#### [Exercise brief]
Write what comes next in the piece about saying goodbye to Mimi, starting right after its final sentence.

#### [Quoted passage]
● ● ●
This week I finished the novel On Earth We Are Briefly Gorgeous by poet Ocean Vuong. There was so much to unpack in the beautiful masterpiece that was that book (you can read my review here – no spoilers), but one thing that triggered my subconscious. The narrator has a close relationship with his grandma, and it made me think about my own grandmother. I was lucky enough to have close relationships with both of my grandmothers, but the following is about my maternal grandmother, who in 2018 left her painful and deteriorated body for something much better.
She was waiting for me, and that was the realization I had when my mom let me know that Mimi was declining fast and now receiving hospice care. When we got there, she was in her bed and though I’d never seen someone dying in person before, it was evident that this is what was happening to Mimi. She hadn’t eaten or drank anything since Monday, and by this point it was Friday. I expected her to have a breathing mask and/or IV, but she didn’t. She was shaking a little back and forth, and her eyes were slightly open but cloudy. Her mouth was devoid of her dentures, and her breathing was labored. My sister and I sat on opposite sides of her bed and told her close to her ear, “Hi Mimi, it’s Elizabeth.” “Hi Mimi, it’s Emily.” When she heard Emily, she tried to say her name and a tear fell from her right eye.
Since my other grandmother passed in 2016, I had grieved partially by reading every book I could get my hands on about death, dying, and what happens to our bodies in the process. I felt more prepared to be with Mimi. It wasn’t creepy or weird or anything… it was just.. her. I also knew that even though she couldn’t respond, she knew we were there, and she knew who we were. This was a huge blessing since she’d been suffering with dementia for years, and really declined in the last few.
Emily and I spent some time talking to her, recounting memories amidst big heavy tears and sobs. We both spent some time by ourselves with her. I thanked Mimi for taking me on my first trip out of state to Arizona on a plane, because it ended up changing my life and gave me a heart for travel. I thanked her for paying for my piano lessons, and I told her I recently got my piano tuned, finally.
I told her about the three big lessons she taught me: 1) you have to like what you see in the mirror; 2) there’s something good in everybody; and 3) everything happens for a reason. In going through infertility, I really hated remembering that last one. I refused to believe in my darkest days that God not giving me a baby was for a reason. I’ve since healed enough to come around. Lastly, I told her that if she needed to go, it was okay. I felt a release and an acceptance that she was going to die soon.
● ● ●
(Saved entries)

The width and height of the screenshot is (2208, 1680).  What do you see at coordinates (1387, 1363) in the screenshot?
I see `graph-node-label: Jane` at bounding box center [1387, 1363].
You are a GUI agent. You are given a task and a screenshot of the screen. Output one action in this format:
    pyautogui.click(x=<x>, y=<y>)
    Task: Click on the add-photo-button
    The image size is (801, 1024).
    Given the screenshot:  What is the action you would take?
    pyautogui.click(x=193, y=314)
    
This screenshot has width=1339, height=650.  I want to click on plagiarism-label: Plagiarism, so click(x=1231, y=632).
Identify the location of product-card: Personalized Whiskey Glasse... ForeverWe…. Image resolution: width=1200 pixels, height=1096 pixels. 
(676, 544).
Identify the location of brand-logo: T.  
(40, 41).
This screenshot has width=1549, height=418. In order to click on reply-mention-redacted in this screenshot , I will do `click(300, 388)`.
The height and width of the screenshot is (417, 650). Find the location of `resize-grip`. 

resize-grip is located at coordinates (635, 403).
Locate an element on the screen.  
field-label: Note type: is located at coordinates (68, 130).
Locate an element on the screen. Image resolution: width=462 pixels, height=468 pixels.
● ● ●
#### [Output below]
After releasing some emotion and having separate time with her, Emily and I washed her face with a washcloth, put on some night cream (even though she had lost so much weight, she had almost no wrinkles! we told her she’d be happy about that), and put on some lip balm. Out of muscle memory, she puckered her lips as if she were putting on her rose gold Mary Kay lipstick she always carried in her purse. We also used a swab to moisten her mouth and she seemed to appreciate that. We held her hands, and when she got too warm we put her arms outside of her blanket. We made sure to monitor her because if she got too agitated we could call the nurse to administer medication.
Eventually we left, and it was hard. It was actually Emily who encouraged me to stay longer. But I was glad in the end to have taken care of her, though it would never be equal to all the times she took care of me. Emily and I told her that we’d gotten her ready for bed, and that for her to get some rest and we’d see her in the morning.
As we were leaving, the hospice volunteer came and for the few minutes we spoke with her, I sensed she had such a deeply compassionate and sweet spirit. She said she just loved Eileen, and couldn’t wait to get off work to come see her. She said she was going to play her some gospel and praise & worship music, and I was grateful that she’d have a companion for the next few hours.
At around 3 in the morning, my mom came into the room where Emily and I were sleeping and told us that Mimi had passed away around 2:30. Did we want to go see her one more time before they took her away? She wanted to make sure to ask us just in case. We said that we were okay and that we didn’t need to go.
And then we wept, for Mimi’s passing, and for the realization that she waited for us. And for that I am so grateful.